Most people agree that reform of our nation’s health care system is needed. Not everyone is covered by health insurance or covered well, exposing them to financial catastrophe if their health goes awry. Quality of health care varies from region to region, and from provider to provider. And costs are staggering.
A recent study showed health insurance premiums in New Hampshire have increased over 90 percent from 2000 to 2008. By comparison, wages rose just 21 percent over the same period.
Ask business people in New Hampshire to name their top challenges and they’ll tell you that at or very near the top of the list is paying for the rising cost of health care and health insurance for their employees. This has been a constant refrain for years from our members across the state, from every industry type, and from every size enterprise.
It’s remarkable, therefore, that health care reform under consideration by our congressional delegation in our nation’s capitol seems very likely to add to health care costs, not reduce them. What happened to “bending the cost curve” and eventually lowering it?

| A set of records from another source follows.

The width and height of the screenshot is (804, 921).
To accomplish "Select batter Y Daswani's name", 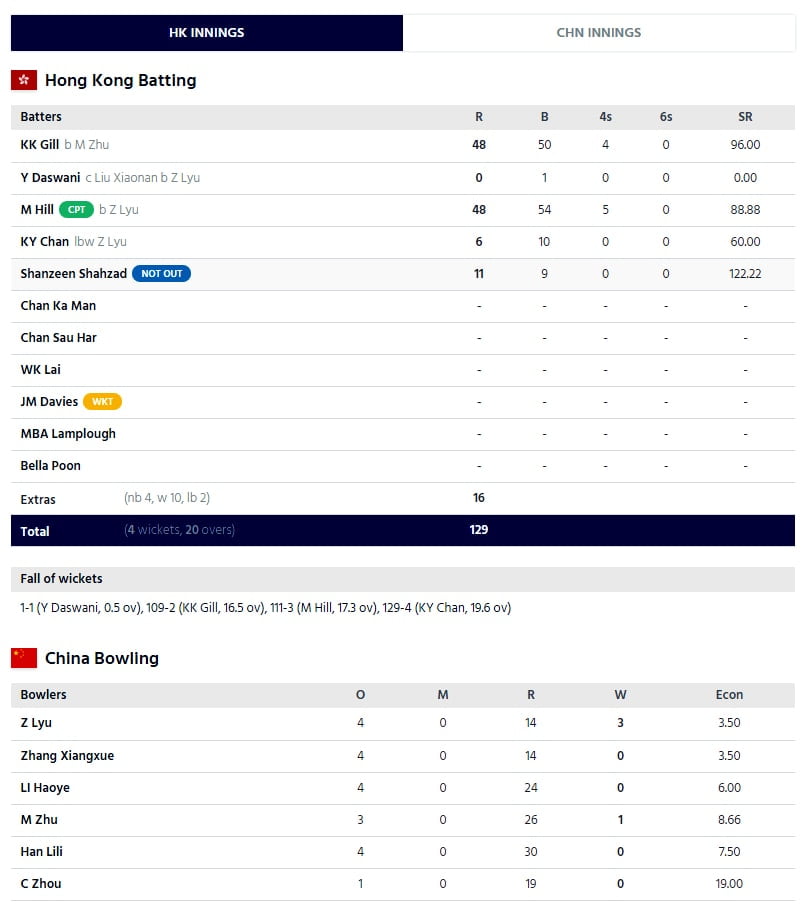I will [x=50, y=178].

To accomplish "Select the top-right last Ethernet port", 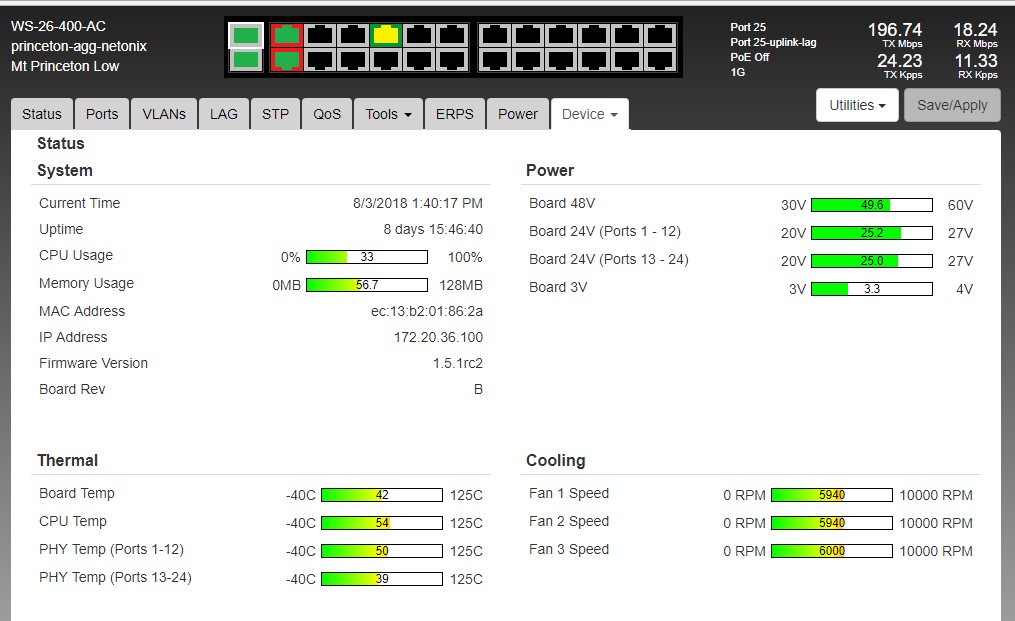I will click(x=658, y=36).
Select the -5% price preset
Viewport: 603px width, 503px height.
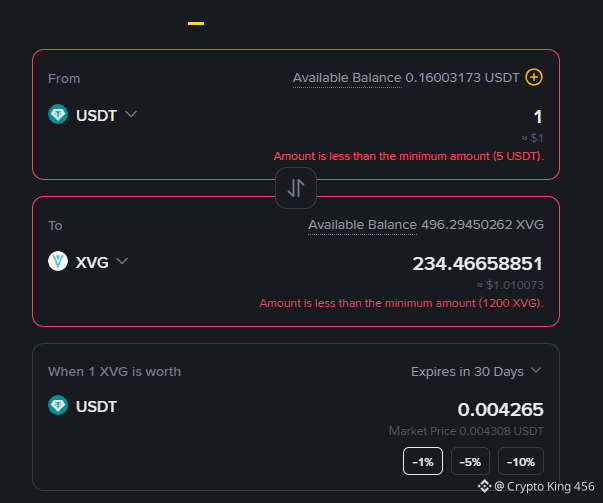coord(470,461)
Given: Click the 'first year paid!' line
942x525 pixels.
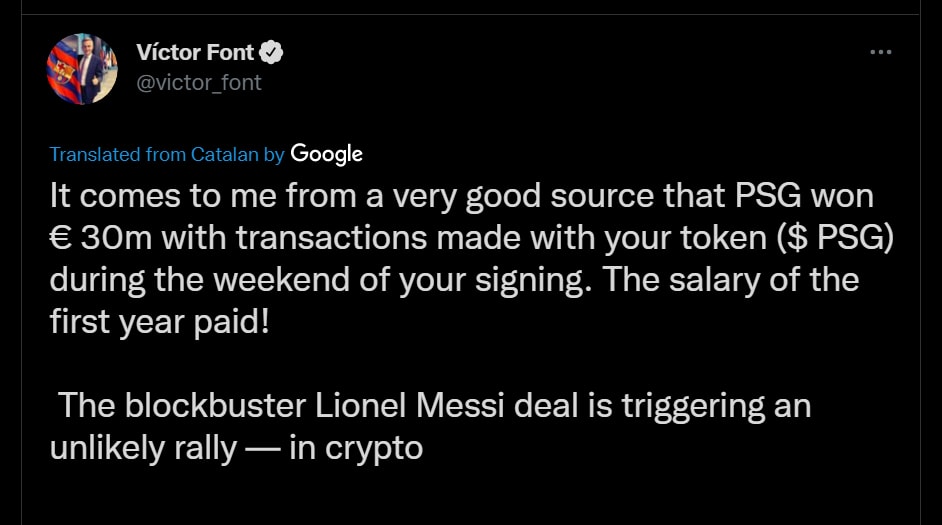Looking at the screenshot, I should coord(160,323).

Pick your source – the Congressional Budget Office, the Lewin Group, the Centers for Medicaid and Medicare Services, and others – they conclude that health care reform legislation under consideration will, incredibly, increase costs, not lower them.
Lots of attention is being paid to expanding government programs like Medicaid, or creating new ones like a “public option” insurance plan, to cover more uninsured and underinsured individuals. Unfortunately, the federal government’s long track record of grossly under-funding health care providers for their cost of caring for individuals in existing government programs like Medicaid and Medicare makes many employers understandably concerned about expanding them or creating new ones.
More under-funding from the federal government means more cost-shifting to the business community in the form of higher health insurance premiums. How is this reform?
Too little attention is being paid to moving these massive federal programs away from the current fee-for-service payment structure which often rewards health care providers for providing more care, but not necessarily better care, because they get paid more.
Not enough attention is being paid to rewarding providers for lower utilization and improved health outcomes for patients. Too little attention is being paid to reforming our legal system so doctors move away from practicing defensive medicine in order to lesson the odds of being sued.
Until the great health care reform debate shifts emphasis away from its focus on expanding government health care programs or creating new ones, and toward reforming payment incentives, there will be no bending of the cost curve. The curve will continue to rise, and employers will find it increasingly difficult to provide a critical benefit for their employees, and compete in the global economy.